Representation of the People Bill
- Parliament of the United Kingdom
- Long title: A Bill to Make provision extending the right to vote to 16 and 17 year olds; to make provision about the registration of voters; to make provision about the administration and conduct of elections, referendums and recall petitions; to make provision about election agents’ addresses; to make provision about political expenditure and political donations; to make provision about information to be included in electronic campaigning material; to make provision about offences and civil sanctions in connection with elections, referendums and recall petitions and with donations and expenditure for political purposes; to make provision about the disclosure of information by the Electoral Commission; to make provision about the disqualification of offenders for holding elective offices, and their sentencing, where offences are aggravated by hostility towards persons involved in elections, referendums or recall petitions or holders of such offices; and for connected purposes.
- Introduced by: Steve Reed, Secretary of State for Housing, Communities and Local Government (Commons)
- Territorial extent: United Kingdom

Other legislation
- Amends: Electoral Law (Northern Ireland) Act 1962 Representation of the People Act 1983 Representation of the People Act 1985 Local Elections (Northern Ireland) Order 1985 (SI 1985/454) Representation of the People Act 1989 Political Parties, Elections and Referendums Act 2000 Representation of the People Act 2000 Elections Act 2022

Status: Pending

History of passage through Parliament

= Representation of the People Bill =

Proposed law of the United Kingdom

The Representation of the People Bill is a bill of the Parliament of the United Kingdom.
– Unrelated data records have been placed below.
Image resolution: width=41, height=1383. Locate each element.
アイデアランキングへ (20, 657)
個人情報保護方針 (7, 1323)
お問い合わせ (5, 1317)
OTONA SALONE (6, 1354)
The bill, if passed, will reduce the voting age in the United Kingdom from 18 years old to 16 years old, expand accepted voter ID, and expand the powers of the Electoral Commission.

The bill implements the government white paper Restoring trust in our democracy: Our strategy for modern and secure elections and introduces a lowered voting age, automatic voter registration, requires ID for candidate nominations, extends the range of acceptable voter ID to include bank cards, and makes a number of changes to campaign finance and imprints, as well as expanding the Electoral Commission's powers by extending its enforcement powers to include "candidate, local third party campaigner and recall petition campaigner political finance offences" and removing the government’s ability to set its strategic direction. The bill also creates stronger legal consequences for electoral intimidation and harassment, with courts gaining greater sentencing powers in such cases.